Hypoxia is known to reduce maximal oxygen uptake (VO2max) more in trained than in untrained subjects in several lowland sports. Ski mountaineering is practiced mainly at altitude, so elite ski mountaineers spend significantly longer training duration at altitude than their lower-level counterparts. Since acclimatization in hypobaric hypoxia is effective, the authors hypothesized that elite ski mountaineers would exhibit a VO2max decrement in hypoxia similar to that of recreational ski mountaineers.

Methods:

Eleven elite (E, Swiss national team) and 12 recreational (R) ski mountaineers completed an incremental treadmill test to exhaustion in normobaric hypoxia (H, 3000 m, FIO2 14.6% ± 0.1%) and in normoxia (N, 485 m, FIO2 20.9% ± 0.0%). Pulse oxygen saturation in blood (SpO2), VO2max, minute ventilation, and heart rate were recorded.

Results:

At rest, hypoxic ventilatory response was higher (P < .05) in E than in R (1.4 ± 1.9 vs 0.3 ± 0.6 L · min−1 · kg−1). At maximal intensity, SpO2 was significantly lower (P < .01) in E than in R, both in N (91.1% ± 3.3% vs 94.3% ± 2.3%) and in H (76.4% ± 5.4% vs 82.3% ± 3.5%). In both groups, SpO2 was lower (P < .01) in H. Between N and H, VO2max decreased to a greater extent (P < .05) in E than in R (–18% and –12%, P < .01).

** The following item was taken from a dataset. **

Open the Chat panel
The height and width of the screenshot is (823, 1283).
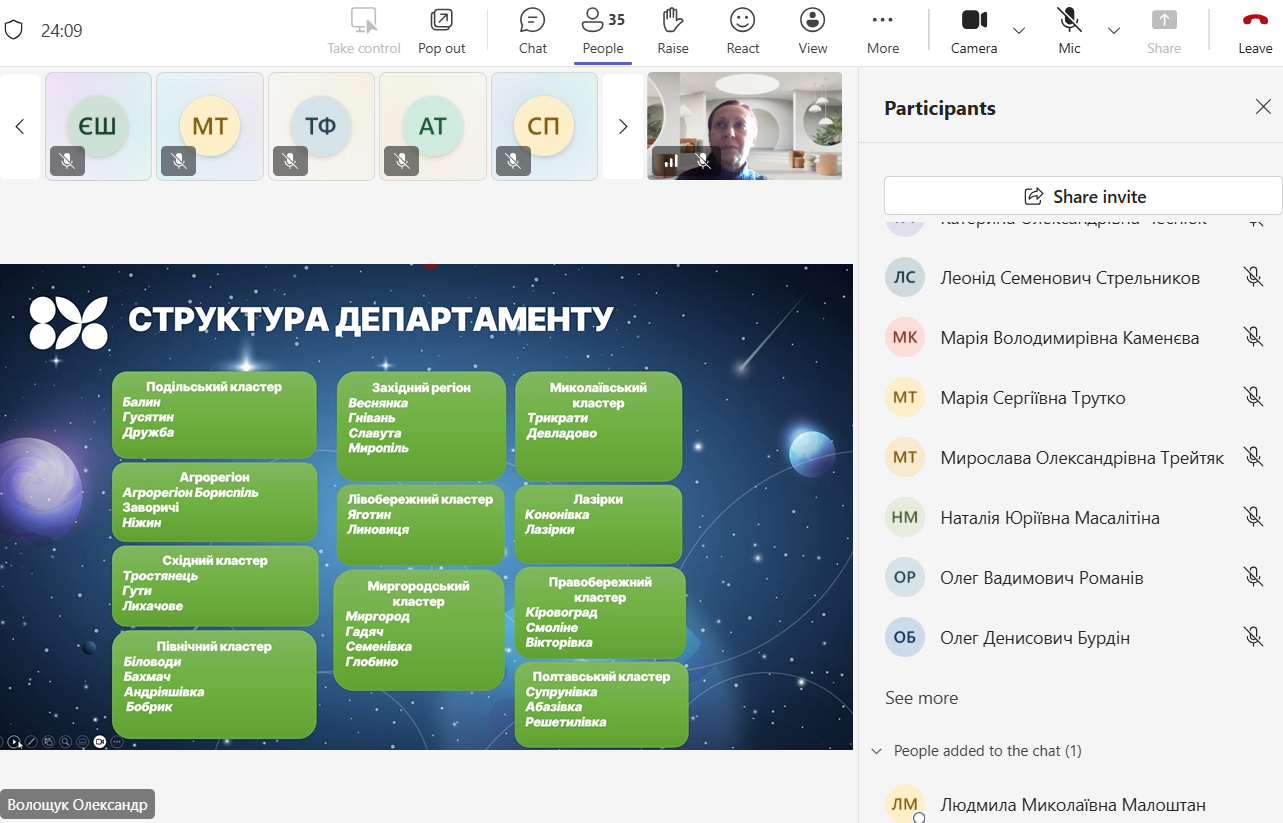click(x=532, y=31)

In E only, the VO2max decrement was significantly correlated with the SpO2 decrement (r = .74, P < .01) but also with VO2max measured in N (r = .64, P < .05).

Conclusion:

Despite a probable better acclimatization to altitude, VO2max was more reduced in E than in R ski mountaineers, confirming previous results observed in lowlander E athletes.